Periodontal Disease

Periodontal Disease


Causes of Periodontal Disease | Types of Periodontal Disease | Signs & Symptoms of Periodontal Disease | Mouth - Body Connection | Periodontal Disease and Diabetes | Periodontal Disease, Heart Disease and Stroke | Periodontal Disease and Pregnancy | Periodontal Disease and Osteoporosis | Periodontal Disease and Respiratory Disease | What is Periodontal (Gum) Disease? | Diagnosis | Treatment | Maintenance

The word periodontal means “around the tooth”. Periodontal disease attacks the gums and the bone that support the teeth. Plaque is a sticky film of food debris, bacteria, and saliva. If plaque is not removed, it turns into calculus (tartar). When plaque and calculus are not removed, they begin to destroy the gums and bone. Periodontal disease is characterized by red, swollen, and bleeding gums.
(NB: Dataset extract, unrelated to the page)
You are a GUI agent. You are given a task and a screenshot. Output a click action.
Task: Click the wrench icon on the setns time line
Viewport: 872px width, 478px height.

Four out of five people have periodontal disease and don’t know it! Most people are not aware of it because the disease is usually painless in the early stages.

Not only is it the number one reason for tooth loss, research suggests that there may be a link between periodontal disease and other diseases such as, stroke, bacterial pneumonia, diabetes, cardiovascular disease, and increased risk during pregnancy. Researchers are determining if inflammation and bacteria associated with periodontal disease affects these systemic diseases and conditions. Smoking also increases the risk of periodontal disease.

Good oral hygiene, a balanced diet, and regular dental visits can help reduce your risk of developing periodontal disease.

Signs and symptoms of periodontal disease:

  • Bleeding gums

    Gums should never bleed, even when you brush vigorously or use dental floss.

  • Loose teeth

    Also caused by bone loss or weakened periodontal fibers (fibers that support the tooth to the bone).

  • New spacing between teeth

    Caused by bone loss.

  • Persistent bad breath

    Caused by bacteria in the mouth.

  • Pus around the teeth and gums

    Sign that there is an infection present.

  • Receding gums

    Loss of gum around a tooth.

  • Red and puffy gums

    Gums should never be red or swollen.

  • Tenderness or Discomfort

    Plaque, calculus, and bacteria irritate the gums and teeth.